Input data —
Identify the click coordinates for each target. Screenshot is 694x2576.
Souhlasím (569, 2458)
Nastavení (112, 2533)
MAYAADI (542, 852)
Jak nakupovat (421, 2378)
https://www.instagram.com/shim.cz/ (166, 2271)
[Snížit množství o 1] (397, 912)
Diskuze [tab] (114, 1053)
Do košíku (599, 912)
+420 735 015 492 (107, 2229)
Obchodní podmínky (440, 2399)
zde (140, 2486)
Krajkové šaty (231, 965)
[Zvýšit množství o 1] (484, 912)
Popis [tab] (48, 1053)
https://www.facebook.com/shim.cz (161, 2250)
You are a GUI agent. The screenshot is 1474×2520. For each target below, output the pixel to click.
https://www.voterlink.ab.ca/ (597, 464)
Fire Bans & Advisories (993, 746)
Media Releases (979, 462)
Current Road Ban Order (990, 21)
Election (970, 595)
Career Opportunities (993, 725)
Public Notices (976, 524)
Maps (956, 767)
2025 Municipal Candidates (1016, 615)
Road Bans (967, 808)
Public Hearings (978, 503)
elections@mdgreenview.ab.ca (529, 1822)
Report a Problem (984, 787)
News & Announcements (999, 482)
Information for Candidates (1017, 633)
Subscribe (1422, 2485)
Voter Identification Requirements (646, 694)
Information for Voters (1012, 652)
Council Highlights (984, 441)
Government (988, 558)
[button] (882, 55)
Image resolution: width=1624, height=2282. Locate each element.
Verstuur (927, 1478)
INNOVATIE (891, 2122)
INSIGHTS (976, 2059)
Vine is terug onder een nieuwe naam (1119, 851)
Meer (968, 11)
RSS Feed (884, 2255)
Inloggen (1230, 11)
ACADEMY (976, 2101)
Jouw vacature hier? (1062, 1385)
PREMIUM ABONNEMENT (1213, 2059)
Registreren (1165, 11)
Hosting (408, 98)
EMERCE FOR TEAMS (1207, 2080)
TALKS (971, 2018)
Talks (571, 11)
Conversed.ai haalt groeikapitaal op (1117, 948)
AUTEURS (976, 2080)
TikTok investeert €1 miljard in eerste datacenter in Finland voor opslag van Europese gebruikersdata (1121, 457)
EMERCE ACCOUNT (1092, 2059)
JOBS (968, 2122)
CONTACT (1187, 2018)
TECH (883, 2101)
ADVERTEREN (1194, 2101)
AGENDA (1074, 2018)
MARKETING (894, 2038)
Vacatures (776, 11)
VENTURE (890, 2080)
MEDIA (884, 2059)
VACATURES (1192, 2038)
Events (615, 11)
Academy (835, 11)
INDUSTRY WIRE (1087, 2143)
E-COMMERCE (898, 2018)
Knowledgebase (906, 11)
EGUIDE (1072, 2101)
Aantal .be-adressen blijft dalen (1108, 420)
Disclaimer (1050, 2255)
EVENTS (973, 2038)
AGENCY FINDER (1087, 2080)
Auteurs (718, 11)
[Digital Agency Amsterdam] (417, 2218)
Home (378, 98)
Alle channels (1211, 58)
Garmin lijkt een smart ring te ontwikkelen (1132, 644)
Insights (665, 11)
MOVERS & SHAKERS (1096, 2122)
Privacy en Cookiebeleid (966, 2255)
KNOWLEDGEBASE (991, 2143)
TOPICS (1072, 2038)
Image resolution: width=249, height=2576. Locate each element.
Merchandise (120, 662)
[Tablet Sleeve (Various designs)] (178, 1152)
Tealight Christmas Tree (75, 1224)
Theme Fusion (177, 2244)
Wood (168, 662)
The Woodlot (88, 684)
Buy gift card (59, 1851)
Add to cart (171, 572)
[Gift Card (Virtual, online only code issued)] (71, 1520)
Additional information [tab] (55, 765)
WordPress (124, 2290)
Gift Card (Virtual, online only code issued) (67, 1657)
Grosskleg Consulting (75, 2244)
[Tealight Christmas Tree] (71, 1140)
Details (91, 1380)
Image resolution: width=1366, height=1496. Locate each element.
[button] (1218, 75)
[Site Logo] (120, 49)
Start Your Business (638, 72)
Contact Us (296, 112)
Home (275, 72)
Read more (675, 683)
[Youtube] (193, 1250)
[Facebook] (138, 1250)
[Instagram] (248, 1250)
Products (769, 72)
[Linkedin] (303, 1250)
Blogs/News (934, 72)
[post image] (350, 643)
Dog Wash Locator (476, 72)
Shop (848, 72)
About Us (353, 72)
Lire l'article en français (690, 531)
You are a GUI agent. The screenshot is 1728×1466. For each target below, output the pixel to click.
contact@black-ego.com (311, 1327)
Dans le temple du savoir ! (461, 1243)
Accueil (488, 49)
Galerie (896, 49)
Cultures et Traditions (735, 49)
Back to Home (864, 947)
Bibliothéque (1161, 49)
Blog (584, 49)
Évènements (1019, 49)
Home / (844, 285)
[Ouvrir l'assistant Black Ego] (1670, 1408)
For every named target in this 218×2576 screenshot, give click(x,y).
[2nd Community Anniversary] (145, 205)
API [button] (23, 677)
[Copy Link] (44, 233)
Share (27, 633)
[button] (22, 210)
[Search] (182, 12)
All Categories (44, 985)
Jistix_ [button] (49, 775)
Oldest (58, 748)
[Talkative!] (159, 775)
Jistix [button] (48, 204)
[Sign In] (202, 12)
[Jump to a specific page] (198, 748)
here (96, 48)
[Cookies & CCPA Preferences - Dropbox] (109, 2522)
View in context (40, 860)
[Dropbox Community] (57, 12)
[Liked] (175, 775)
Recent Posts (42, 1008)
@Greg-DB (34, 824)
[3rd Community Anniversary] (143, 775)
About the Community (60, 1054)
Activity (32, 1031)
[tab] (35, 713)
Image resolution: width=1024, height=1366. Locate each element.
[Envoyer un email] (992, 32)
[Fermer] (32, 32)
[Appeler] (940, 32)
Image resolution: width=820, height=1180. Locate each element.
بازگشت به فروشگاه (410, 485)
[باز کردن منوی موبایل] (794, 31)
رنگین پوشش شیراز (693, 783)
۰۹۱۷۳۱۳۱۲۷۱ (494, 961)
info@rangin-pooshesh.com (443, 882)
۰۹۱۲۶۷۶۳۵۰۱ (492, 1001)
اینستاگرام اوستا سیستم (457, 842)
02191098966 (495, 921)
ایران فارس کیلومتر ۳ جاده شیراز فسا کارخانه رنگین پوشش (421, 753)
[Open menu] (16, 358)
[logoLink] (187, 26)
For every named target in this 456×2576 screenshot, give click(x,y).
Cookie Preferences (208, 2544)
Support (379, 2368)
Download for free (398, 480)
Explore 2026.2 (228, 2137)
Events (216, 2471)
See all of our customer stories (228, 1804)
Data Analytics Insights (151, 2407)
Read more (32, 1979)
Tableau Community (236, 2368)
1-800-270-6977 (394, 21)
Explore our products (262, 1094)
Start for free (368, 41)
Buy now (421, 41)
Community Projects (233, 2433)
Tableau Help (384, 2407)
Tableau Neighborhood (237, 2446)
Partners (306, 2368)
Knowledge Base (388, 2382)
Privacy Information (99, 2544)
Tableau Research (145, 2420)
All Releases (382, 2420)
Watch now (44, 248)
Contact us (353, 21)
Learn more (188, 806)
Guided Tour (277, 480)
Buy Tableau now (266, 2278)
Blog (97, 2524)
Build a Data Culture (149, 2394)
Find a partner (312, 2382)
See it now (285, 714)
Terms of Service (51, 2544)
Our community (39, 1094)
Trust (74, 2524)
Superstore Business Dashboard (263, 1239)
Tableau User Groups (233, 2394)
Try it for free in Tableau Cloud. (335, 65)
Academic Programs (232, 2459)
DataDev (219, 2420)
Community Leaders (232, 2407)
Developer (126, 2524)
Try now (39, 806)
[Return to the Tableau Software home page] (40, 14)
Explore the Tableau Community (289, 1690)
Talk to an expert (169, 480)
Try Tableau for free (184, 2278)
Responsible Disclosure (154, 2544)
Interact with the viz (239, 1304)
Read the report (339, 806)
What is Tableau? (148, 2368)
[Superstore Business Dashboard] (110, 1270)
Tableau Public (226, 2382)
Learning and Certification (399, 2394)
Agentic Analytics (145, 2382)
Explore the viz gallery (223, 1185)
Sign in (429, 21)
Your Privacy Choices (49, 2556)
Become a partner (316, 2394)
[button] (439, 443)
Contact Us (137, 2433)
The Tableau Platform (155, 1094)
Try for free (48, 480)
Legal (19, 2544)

Prompt —
Look through the data above and return exactly the lines from the one that contains "MAYAADI (542, 852)" to the one that contains "Home (378, 98)", inclusive, with nothing else.

Solution to this task —
MAYAADI (542, 852)
Jak nakupovat (421, 2378)
https://www.instagram.com/shim.cz/ (166, 2271)
[Snížit množství o 1] (397, 912)
Diskuze [tab] (114, 1053)
Do košíku (599, 912)
+420 735 015 492 (107, 2229)
Obchodní podmínky (440, 2399)
zde (140, 2486)
Krajkové šaty (231, 965)
[Zvýšit množství o 1] (484, 912)
Popis [tab] (48, 1053)
https://www.facebook.com/shim.cz (161, 2250)
You are a GUI agent. The screenshot is 1474×2520. For each target below, output the pixel to click.
https://www.voterlink.ab.ca/ (597, 464)
Fire Bans & Advisories (993, 746)
Media Releases (979, 462)
Current Road Ban Order (990, 21)
Election (970, 595)
Career Opportunities (993, 725)
Public Notices (976, 524)
Maps (956, 767)
2025 Municipal Candidates (1016, 615)
Road Bans (967, 808)
Public Hearings (978, 503)
elections@mdgreenview.ab.ca (529, 1822)
Report a Problem (984, 787)
News & Announcements (999, 482)
Information for Candidates (1017, 633)
Subscribe (1422, 2485)
Voter Identification Requirements (646, 694)
Information for Voters (1012, 652)
Council Highlights (984, 441)
Government (988, 558)
[button] (882, 55)
Image resolution: width=1624, height=2282. Locate each element.
Verstuur (927, 1478)
INNOVATIE (891, 2122)
INSIGHTS (976, 2059)
Vine is terug onder een nieuwe naam (1119, 851)
Meer (968, 11)
RSS Feed (884, 2255)
Inloggen (1230, 11)
ACADEMY (976, 2101)
Jouw vacature hier? (1062, 1385)
PREMIUM ABONNEMENT (1213, 2059)
Registreren (1165, 11)
Hosting (408, 98)
EMERCE FOR TEAMS (1207, 2080)
TALKS (971, 2018)
Talks (571, 11)
Conversed.ai haalt groeikapitaal op (1117, 948)
AUTEURS (976, 2080)
TikTok investeert €1 miljard in eerste datacenter in Finland voor opslag van Europese gebruikersdata (1121, 457)
EMERCE ACCOUNT (1092, 2059)
JOBS (968, 2122)
CONTACT (1187, 2018)
TECH (883, 2101)
ADVERTEREN (1194, 2101)
AGENDA (1074, 2018)
MARKETING (894, 2038)
Vacatures (776, 11)
VENTURE (890, 2080)
MEDIA (884, 2059)
VACATURES (1192, 2038)
Events (615, 11)
Academy (835, 11)
INDUSTRY WIRE (1087, 2143)
E-COMMERCE (898, 2018)
Knowledgebase (906, 11)
EGUIDE (1072, 2101)
Aantal .be-adressen blijft dalen (1108, 420)
Disclaimer (1050, 2255)
EVENTS (973, 2038)
AGENCY FINDER (1087, 2080)
Auteurs (718, 11)
[Digital Agency Amsterdam] (417, 2218)
Home (378, 98)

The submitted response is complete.